◆ Goal of the exercise: Without the images, output every record exactly as it appears.

◆ Excerpted records:
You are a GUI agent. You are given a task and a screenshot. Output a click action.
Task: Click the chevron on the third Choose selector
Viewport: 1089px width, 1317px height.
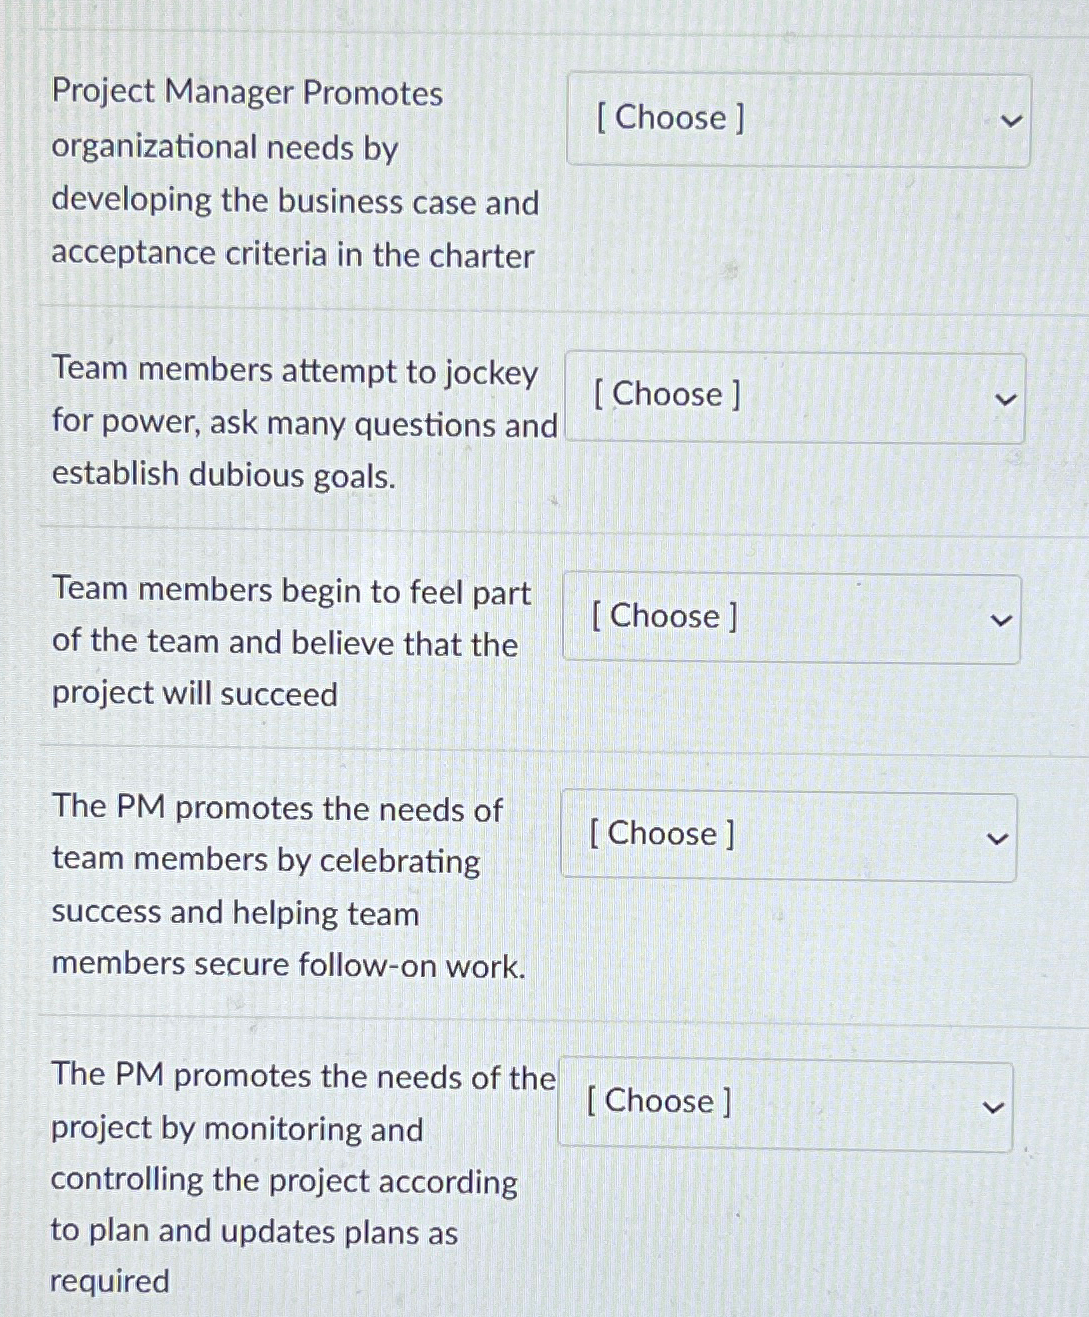1001,620
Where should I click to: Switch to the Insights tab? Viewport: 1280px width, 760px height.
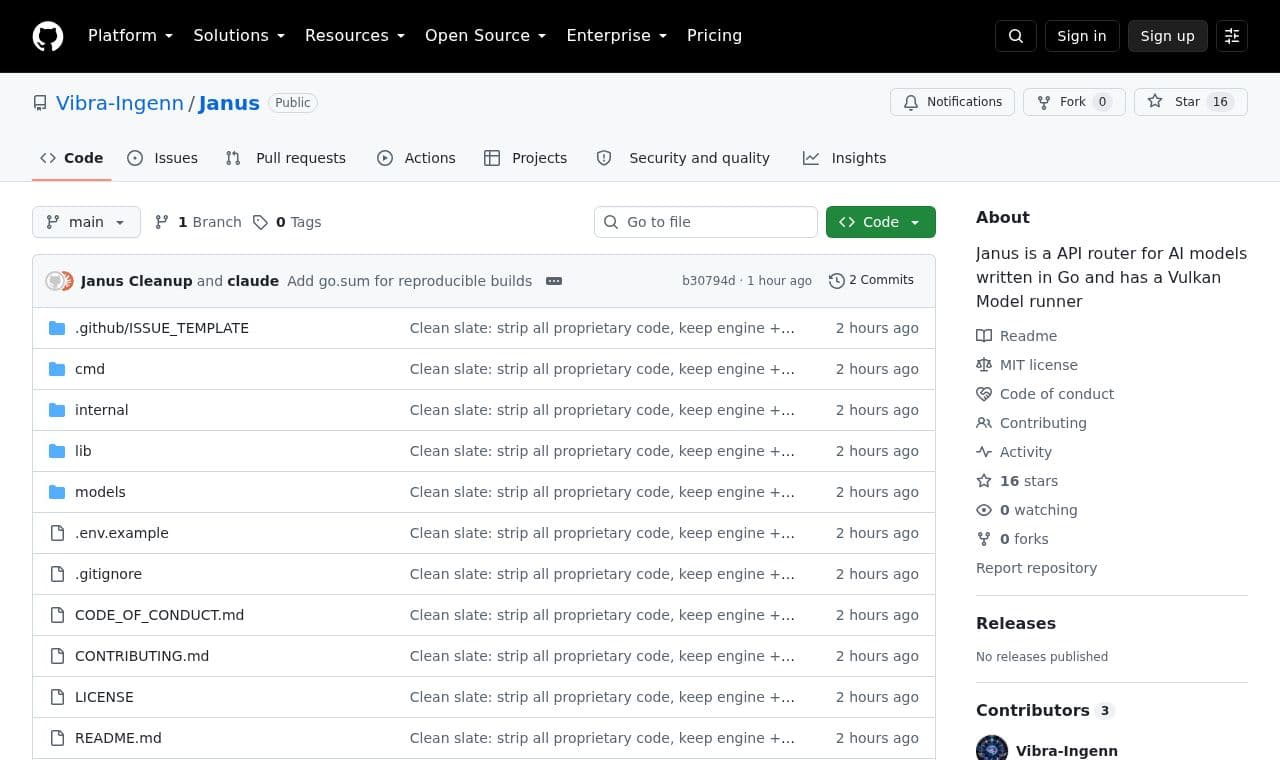[x=844, y=158]
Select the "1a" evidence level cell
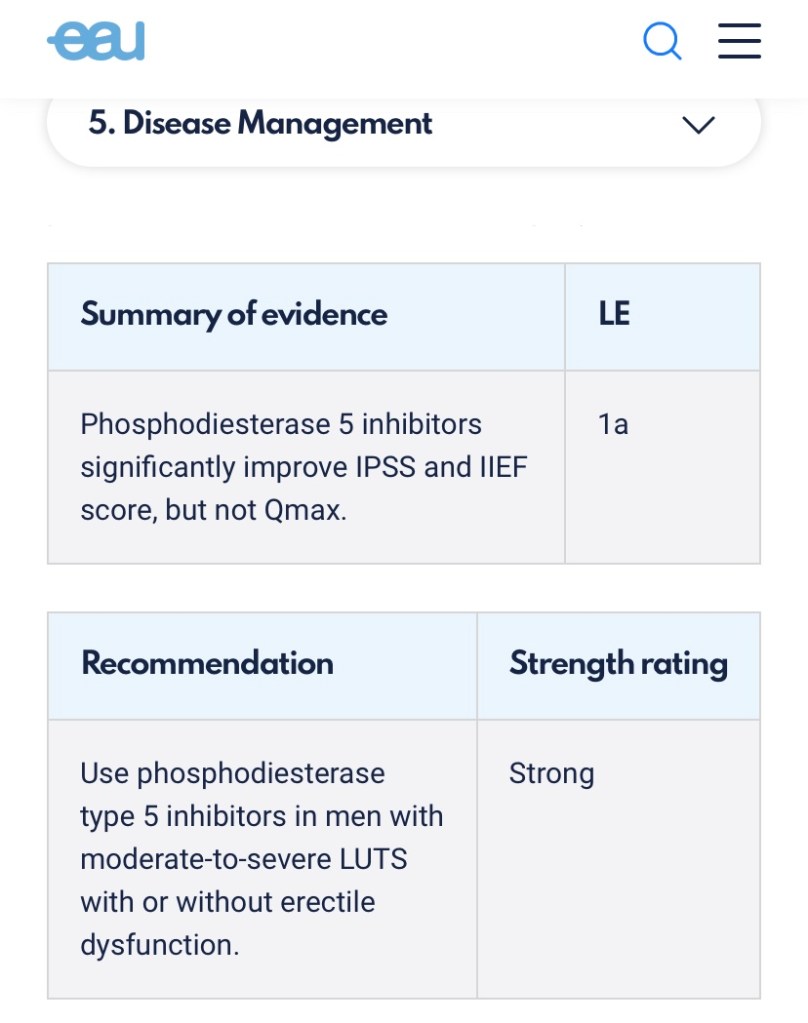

◆ Exercise answer:
You are a GUI agent. You are given a task and a screenshot. Output a click action.
Task: Click the chevron on the third Choose selector
Viewport: 1089px width, 1317px height.
1001,620
Where should I click to: Switch to the Insights tab? Viewport: 1280px width, 760px height.
[x=844, y=158]
Select the "1a" evidence level cell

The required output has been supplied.